The range of these titles is not accidental – they reflect the central message of JoJo Siwa’s brand, which is that a girl can be all of these things simultaneously: cute and strong, lovely and confident, adorable and funny. The message is communicated through the accumulation of these titles as much as through any individual page. A child who colors all of them – pretty on Monday, strong on Tuesday, funny on Wednesday – is spending creative time with the idea that these qualities are not in tension with each other.
JoJo’s signature visual elements appear across all portrait pages: the large hair bow at the top of the ponytail, the colorful outfit, and the specific quality of her smile, which is full and unselfconscious. The bow – which she has described as representing staying true to yourself – is the most important detail to get right.
Coloring JoJo’s signature look: The hair bow is the anchor.
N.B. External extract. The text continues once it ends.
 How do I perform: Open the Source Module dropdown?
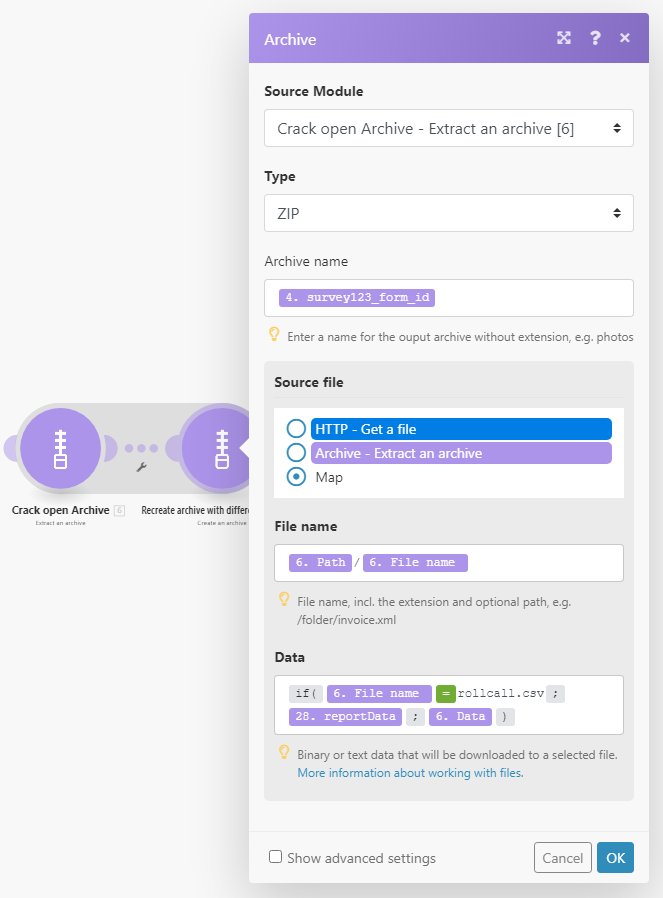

It can be any color but should be vivid and saturated – never pale or muted. JoJo’s bow collection reportedly exceeds 10,000 individual bows in every color combination imaginable, so there is no wrong color choice for the bow; there is only too little commitment to the color chosen. Her high ponytail is a light golden-brown blonde. Her outfits vary across pages but consistently incorporate bright colors, sparkle, and the cheerful maximalism that defines her visual brand.
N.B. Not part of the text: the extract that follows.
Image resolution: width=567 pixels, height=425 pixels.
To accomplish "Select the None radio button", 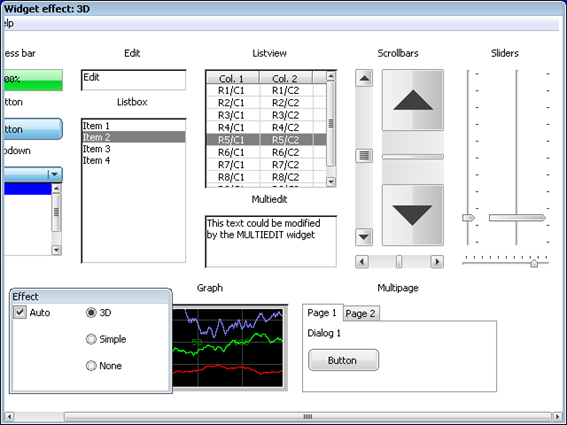I will pos(91,366).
Chibi JoJo – The Kawaii Versions
Chibi Jojo Siwa, Chibi Jojo Siwa Coloring Page Free, Jojo Siwa Chibi Coloring Page Free, and several additional chibi-style pages translate JoJo’s look into the large-head, small-body proportions of the chibi aesthetic – which, combined with her already distinctive visual identity (the oversized bow, the colorful outfit), creates an unusually charming result.
The chibi pages are consistently among the most popular in the collection with the youngest fans – children ages 3–6 who respond immediately to the round, expressive chibi face and the recognizable bow, even at a simplified scale. These pages work best with bold, confident flat color application: bright colors, no shading, full commitment to the most vivid version of every choice.
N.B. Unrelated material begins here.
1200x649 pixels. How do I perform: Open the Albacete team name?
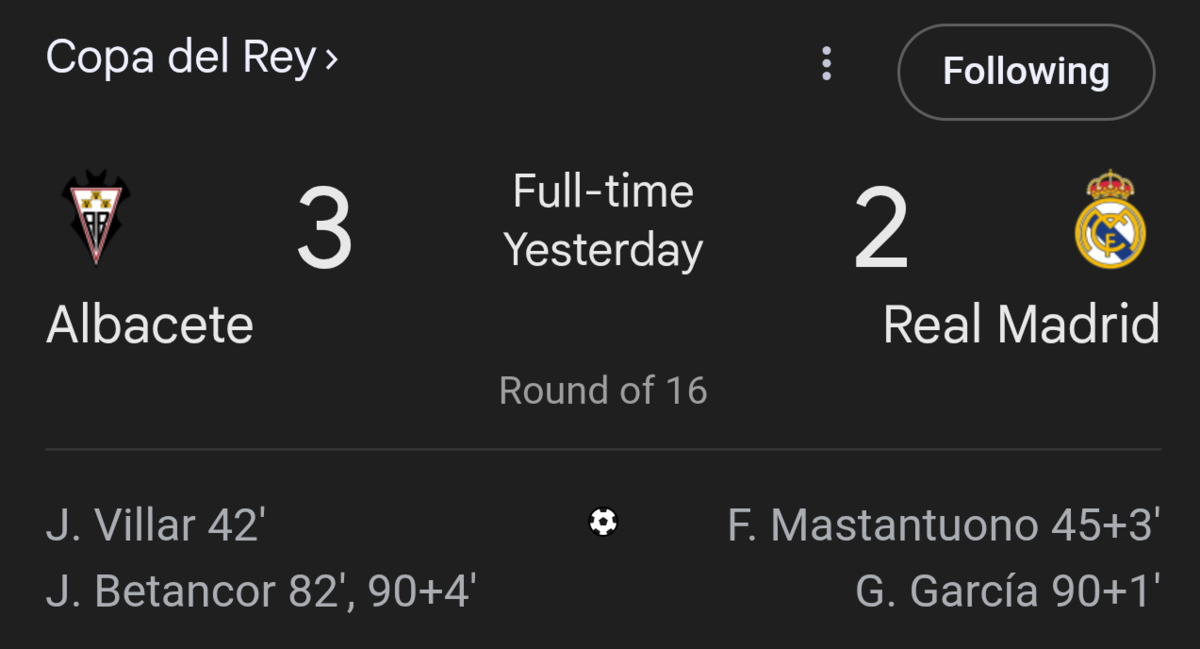[x=150, y=325]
Bow Bow – The Dog Who Became a Star
JoJo’s teacup Yorkshire Terrier – named Bow Bow, which is either a reference to JoJo’s signature accessory or simply what a small dog says, and possibly both simultaneously – has her own section in this collection.
Sweet Bow Bow, Pretty Bow Bow, Cute Bow Bow, Adorable Bow Bow, Sleeping Bow Bow, Bow Bow Dreams, The dog Bow Bow of Jojo Siwa with hearts, The dog Bow Bow dances with Jojo Siwa, Cutie teacup Yorkie Bow Bow, Jojo Siwa with Bow Bow, and Shopping with Jojo Siwa and her dog Bow Bow for Christmas give the dog more page coverage than most human celebrities’ pets manage.
Yorkshire Terriers are a small but tenacious breed – historically working dogs who caught rats in Yorkshire textile mills, now primarily companion dogs. Teacup Yorkies are a smaller variant of the breed, typically weighing under 4 pounds as adults. Bow Bow is depicted in the collection in her characteristic small, fluffy form, often wearing tiny accessories that reference JoJo’s own aesthetic.
Coloring Bow Bow: Yorkshire Terriers have a distinctive tan-and-blue/grey coat – tan on the face, chest, and legs, with a blue-grey saddle on the back and top of the head. In the illustrated coloring pages, Bow Bow’s palette simplifies to a warm golden-tan with brown accents. Her tiny accessories – bows, hearts – should match whatever color JoJo is wearing on the same page for visual consistency.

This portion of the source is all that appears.